In vitro, chloroquine appears as a versatile antiviral agent against many RNA viruses [19]. A systemic review on evidences of effectiveness suggests that chloroquine seems to limit the replication of COVID-19 virus in vitro and also safe for long-time clinical use [20]. After reviewing the antiviral mechanisms, efficacy against COVID-19, and pharmacokinetics, chloroquine is proposed as a safe and efficacious agent for protection against COVID-19 [21].
Evidence suggests that both chloroquine and HCQ have the anti-COVID 19 activity. Though the mode of actions of chloroquine and HCQ appear to be distinct in certain aspects, they are principally cytotoxic for the virus. Moreover high concentration of cytokines (cytokine storm) in the plasma of critically ill patients is possibly attenuated by the anti- inflammatory action of HCQ [22]. Some in vitro studies suggests that HCQ is more potent than chloroquine in the treatment of Coronavirus [23].
An European clinical trial (DISCOVERY), from the French National Institute of Health and Medical Research (Inserm), will evaluate four experimental treatment options : 1) Remdesivir, 2) Lopinavir and ritonavir in combination, 3) Lopinavir, ritonavir and interferon beta and 4) HCQ. In an unprecedented effort, WHO also launched a large global trial (SOLIDARITY), to collect robust scientific data on these four most promising agents : 1) Remdesivir;, 2) Lopinavir and ritonavir combination, 3) Lopinavir and ritonavir combination plus interferon-beta, 4) Chloroquine and HCQ. Till the trial data is made available, we do not have any evidence based treatment option against this virus.
In the absence of evidence based therapy, it make sense in a situation of a public-health emergency, to use HCQ because of its broad spectrum antiviral activity, and for the possible benefit against COVID 19.
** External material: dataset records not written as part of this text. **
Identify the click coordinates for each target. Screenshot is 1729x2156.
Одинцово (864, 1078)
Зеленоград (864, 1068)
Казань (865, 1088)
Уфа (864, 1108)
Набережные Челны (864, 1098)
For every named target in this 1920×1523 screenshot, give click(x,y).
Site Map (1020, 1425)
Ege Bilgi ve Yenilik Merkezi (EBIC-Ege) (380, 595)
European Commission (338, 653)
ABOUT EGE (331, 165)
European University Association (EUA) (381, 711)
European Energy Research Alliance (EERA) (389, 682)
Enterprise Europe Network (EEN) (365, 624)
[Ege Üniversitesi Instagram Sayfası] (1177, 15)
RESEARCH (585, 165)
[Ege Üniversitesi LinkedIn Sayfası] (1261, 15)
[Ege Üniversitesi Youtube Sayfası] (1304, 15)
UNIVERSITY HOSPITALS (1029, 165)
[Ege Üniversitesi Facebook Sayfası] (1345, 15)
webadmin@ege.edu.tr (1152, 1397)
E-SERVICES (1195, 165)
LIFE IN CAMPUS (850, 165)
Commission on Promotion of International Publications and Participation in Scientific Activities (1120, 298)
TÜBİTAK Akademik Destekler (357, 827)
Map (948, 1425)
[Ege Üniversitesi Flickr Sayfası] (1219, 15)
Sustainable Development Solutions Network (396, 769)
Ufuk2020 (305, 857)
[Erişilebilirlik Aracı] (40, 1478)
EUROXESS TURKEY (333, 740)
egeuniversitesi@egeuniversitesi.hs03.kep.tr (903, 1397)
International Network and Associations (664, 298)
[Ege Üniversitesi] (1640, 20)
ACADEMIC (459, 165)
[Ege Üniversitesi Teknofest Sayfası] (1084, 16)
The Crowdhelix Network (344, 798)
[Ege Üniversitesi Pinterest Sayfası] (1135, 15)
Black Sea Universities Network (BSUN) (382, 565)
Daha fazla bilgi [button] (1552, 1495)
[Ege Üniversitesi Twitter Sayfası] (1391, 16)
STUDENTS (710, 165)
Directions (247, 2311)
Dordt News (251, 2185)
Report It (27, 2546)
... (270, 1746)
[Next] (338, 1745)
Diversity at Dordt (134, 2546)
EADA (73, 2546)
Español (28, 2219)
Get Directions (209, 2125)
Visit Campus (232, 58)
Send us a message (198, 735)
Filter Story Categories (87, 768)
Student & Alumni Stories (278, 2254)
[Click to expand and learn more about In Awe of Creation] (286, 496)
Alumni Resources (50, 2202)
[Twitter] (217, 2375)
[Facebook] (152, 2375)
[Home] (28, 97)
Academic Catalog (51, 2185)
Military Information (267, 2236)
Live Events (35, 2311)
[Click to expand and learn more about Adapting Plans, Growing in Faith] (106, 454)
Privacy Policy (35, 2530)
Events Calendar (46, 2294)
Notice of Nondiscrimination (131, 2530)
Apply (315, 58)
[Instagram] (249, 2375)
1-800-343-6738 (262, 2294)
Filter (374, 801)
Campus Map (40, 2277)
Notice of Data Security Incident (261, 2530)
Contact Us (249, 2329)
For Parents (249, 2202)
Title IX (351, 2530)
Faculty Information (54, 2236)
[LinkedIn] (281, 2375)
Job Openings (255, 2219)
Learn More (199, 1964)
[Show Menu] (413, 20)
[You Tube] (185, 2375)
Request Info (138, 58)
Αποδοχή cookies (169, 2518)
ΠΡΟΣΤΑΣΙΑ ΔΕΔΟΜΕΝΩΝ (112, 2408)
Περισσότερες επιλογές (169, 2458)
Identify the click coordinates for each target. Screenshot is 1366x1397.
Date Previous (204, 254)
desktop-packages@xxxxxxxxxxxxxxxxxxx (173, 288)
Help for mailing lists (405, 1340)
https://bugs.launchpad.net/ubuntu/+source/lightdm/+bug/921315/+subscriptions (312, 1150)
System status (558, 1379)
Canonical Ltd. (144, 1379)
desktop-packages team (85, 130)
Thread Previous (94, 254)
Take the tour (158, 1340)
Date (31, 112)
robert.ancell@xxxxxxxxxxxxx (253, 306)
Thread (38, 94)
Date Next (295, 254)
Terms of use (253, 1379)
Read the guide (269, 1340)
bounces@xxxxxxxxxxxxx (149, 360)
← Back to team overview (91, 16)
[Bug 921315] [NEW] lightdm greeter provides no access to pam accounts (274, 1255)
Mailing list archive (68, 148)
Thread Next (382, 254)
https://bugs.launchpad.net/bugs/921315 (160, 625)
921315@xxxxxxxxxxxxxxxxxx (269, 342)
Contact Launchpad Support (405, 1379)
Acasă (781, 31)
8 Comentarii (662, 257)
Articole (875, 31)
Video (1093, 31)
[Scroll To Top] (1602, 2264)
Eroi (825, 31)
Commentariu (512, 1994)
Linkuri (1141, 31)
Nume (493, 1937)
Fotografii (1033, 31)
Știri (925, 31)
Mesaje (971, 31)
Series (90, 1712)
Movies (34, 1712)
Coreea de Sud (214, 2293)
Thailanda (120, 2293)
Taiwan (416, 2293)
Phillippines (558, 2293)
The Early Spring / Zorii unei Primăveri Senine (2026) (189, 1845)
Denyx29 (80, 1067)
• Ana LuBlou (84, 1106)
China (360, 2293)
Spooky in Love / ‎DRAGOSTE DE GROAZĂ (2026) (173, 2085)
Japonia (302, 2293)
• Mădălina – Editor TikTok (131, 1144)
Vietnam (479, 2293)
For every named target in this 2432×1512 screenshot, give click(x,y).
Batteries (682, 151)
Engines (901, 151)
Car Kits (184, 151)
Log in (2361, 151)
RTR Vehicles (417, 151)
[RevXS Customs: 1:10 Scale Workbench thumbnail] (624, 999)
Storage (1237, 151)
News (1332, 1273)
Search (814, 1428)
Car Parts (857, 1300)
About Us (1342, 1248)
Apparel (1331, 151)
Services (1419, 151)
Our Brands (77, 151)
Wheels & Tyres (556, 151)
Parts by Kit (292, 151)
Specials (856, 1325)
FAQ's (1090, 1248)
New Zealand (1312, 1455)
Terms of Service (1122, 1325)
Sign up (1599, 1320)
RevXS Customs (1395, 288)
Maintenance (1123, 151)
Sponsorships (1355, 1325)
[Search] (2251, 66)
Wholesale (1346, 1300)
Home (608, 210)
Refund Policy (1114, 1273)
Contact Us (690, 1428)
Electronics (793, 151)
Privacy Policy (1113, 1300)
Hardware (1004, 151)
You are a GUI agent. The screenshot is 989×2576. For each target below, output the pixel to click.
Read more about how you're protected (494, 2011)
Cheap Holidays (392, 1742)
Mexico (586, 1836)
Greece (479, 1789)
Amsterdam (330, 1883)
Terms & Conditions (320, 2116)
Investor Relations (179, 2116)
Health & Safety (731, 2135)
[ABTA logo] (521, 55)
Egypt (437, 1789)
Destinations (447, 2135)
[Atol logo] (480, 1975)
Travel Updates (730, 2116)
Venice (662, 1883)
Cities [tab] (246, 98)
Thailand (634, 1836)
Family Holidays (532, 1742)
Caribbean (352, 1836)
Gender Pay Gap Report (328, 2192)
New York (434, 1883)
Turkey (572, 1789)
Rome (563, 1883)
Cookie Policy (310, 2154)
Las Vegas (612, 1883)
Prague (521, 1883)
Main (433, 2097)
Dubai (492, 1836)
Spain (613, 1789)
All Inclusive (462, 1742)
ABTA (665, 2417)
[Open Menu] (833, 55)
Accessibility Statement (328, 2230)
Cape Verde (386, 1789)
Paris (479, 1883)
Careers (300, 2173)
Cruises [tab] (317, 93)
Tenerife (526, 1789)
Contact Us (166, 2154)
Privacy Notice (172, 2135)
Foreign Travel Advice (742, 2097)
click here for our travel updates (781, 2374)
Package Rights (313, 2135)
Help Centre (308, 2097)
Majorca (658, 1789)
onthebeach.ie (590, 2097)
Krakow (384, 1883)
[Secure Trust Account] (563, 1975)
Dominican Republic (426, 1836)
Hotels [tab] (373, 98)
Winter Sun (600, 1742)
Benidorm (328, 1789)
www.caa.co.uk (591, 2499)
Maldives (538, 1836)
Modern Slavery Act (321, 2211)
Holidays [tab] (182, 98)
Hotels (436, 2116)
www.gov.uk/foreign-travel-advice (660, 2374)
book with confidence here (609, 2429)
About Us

HCQ is not an absolutely safe drug and many issues can arise, from side effects to serious toxicity due to possible interactions with other medications and other underlying health conditions. However, HCQ is an old drug with acceptable safety for use in autoimmune diseases. Undesirable effects of HCQ are particularly severe when the drug is used for long-term therapy. Retinopathy (when maximum daily dosage exceeds 6-6.5 mg/kg), deposits in the cornea and disturbances of accommodation are important eye complications. Possibility of complication increases in the presence of renal or hepatic insufficiency. Gastro-intestinal symptoms (e.g. anorexia, diarrhoea, nausea), hyperpigmentation and photodynamic reactions can occur but are not very serious. Neuromyopathy and psychosis can be serious but are rare. Impairment of auditory function is also a rare complication [24]. HCQ-induced cardiomyopathy is also one of the rare but severe complications following prolonged HCQ use [25]. Agranulocytosis is also a rare and infrequently reported complication [26].
The COVID-19 pandemic is rapidly advancing and diabetic subjects are particularly susceptible to serious complications and very likely to have higher mortality. Development of new medication or prophylaxis will be expensive and time consuming. Pharmaceutical prophylaxis is an established approach to potentially control infectious diseases and repositioning of available drugs should receive priority attention. HCQ is one solution to the urgent public health challenge posed by COVID-19. Being approved by the DCGI for the management of T2DM patients, we propose to urgently reposition HCQ as a preferential antidiabetic among the susceptible T2DM population with a possible add-on antiviral activity against COVID-19.